- The Guardian
- Issue #1983
Conservatives, it always seems, live in glasshouses. Warrior for “free speech” and defender of “democracy,” the Morrison government has made it part of its brand to rally against illiberalism.
It’s curious, then, that a government that prides itself on these things would attempt to censor or expose those who make comments that Prime Minister Scott Morrison has qualified as “outrageous.”
Earlier this month, Morrison, speaking on the need for government intervention into social media stated that “[c]owards who go anonymously onto social media and vilify people and harass them and bully them, and engage in defamatory statements […] need to be responsible for what they’re saying.”
Morrison’s comments follow his deputy Prime Minister Barnaby Joyce, who stated that “[t]he idea that someone can have a pseudonym on Twitter and say the most outrageous things and we in 2021 sit back and say that is fair enough, that has got to stop.”

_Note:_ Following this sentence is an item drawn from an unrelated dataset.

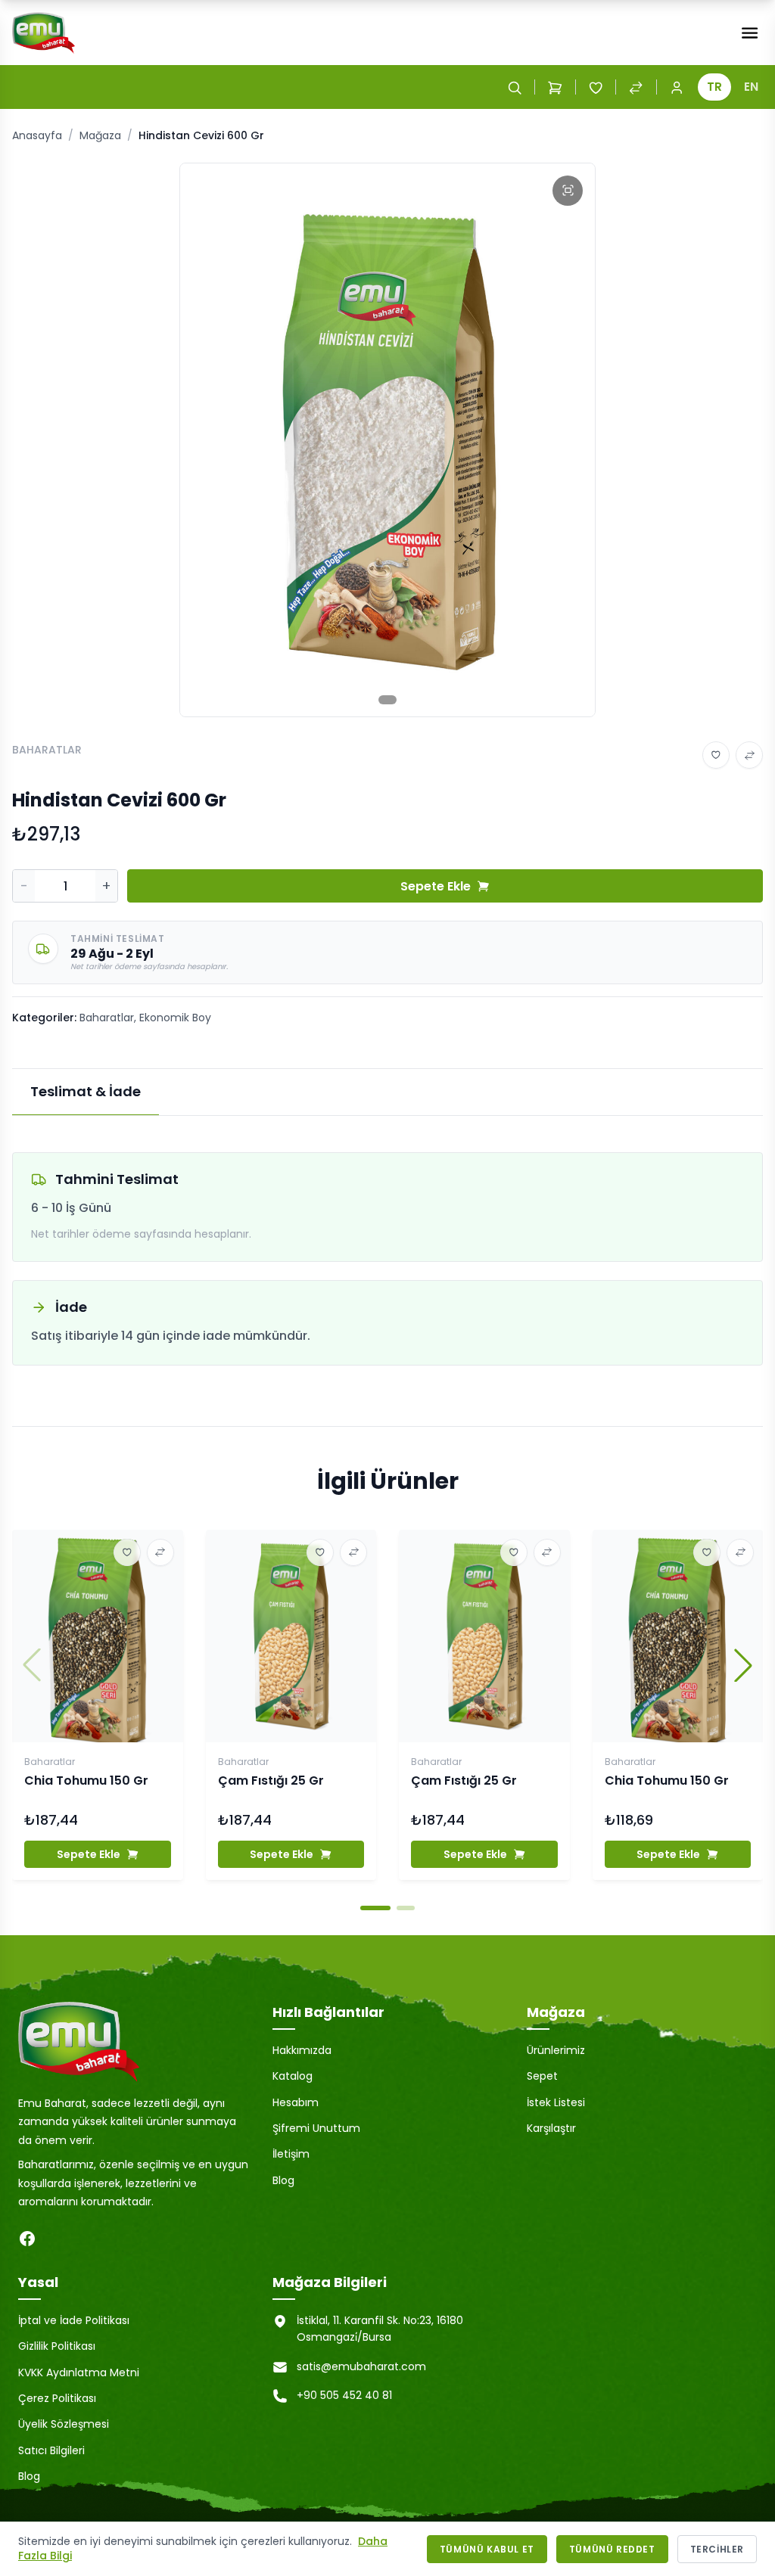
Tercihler (717, 2549)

Morrison went a step further, making the most alarming comments, stating that anonymous online trolls “should have to identify who they are […]. And the companies? If they’re not going to say who they are, well, they’re not a platform any more – they’re a publisher.”
In the context of “bullying,” these comments may seem fair and appropriate. No one advocates that people – particularly private citizens – should be mocked for whatever incidental aspect of their life happens to become public. However, the consequences of exposing social media users could be wide-ranging.
What exactly would qualify as “harassment” or “bullying”? Currently, in NSW, we are seeing comedian and “independent” journalist Jordan Shanks (aka friendlyjordies), who has been exposing former deputy Premier John Barillaro’s career dealings, taken to court for alleged “defamation.” His producer, Kristo Langker was aggressively arrested, then charged with two counts of stalking and intimidating Barillaro. NSW Police Deputy Commissioner Dave Hudson and Assistant Commissioner Mark Walton said of the arrest that he didn’t “think appropriate processes were properly followed.” Could Shanks’ antics fall under “bullying” and “harassment”?
Who is to say that if any hypothetically proposed legislation to curb such actions couldn’t be used to silence or expose whistleblowers? Are private citizens not entitled to anonymity to express their views? Many revolutions – socialist and bourgeois alike – attracted support as their propagators released tracts, pamphlets, letters under pseudonyms to protect themselves as they advanced their causes.
The Morrison government has made it a habit to decry the supposed “atrocities” of the People’s Republic of China, pound the war drum over its “censorship,” and lack of bourgeois rights. With this in view, it is incredible to see how this government speaks out of both sides of its mouth. Morrison and his lackeys do not think what is good for the goose is good for the gander. Australia should be able to be as illiberal and hawkish as it wants, but if it hears a peep from China – whether that be shedding light on human rights crises in Australia or America or warn against interfering with its sovereignty – it’s marked as a bully and a threat.
We all should have a watchful eye on the Morrison government’s actions in this manner as it could change the playing field on how we dissent.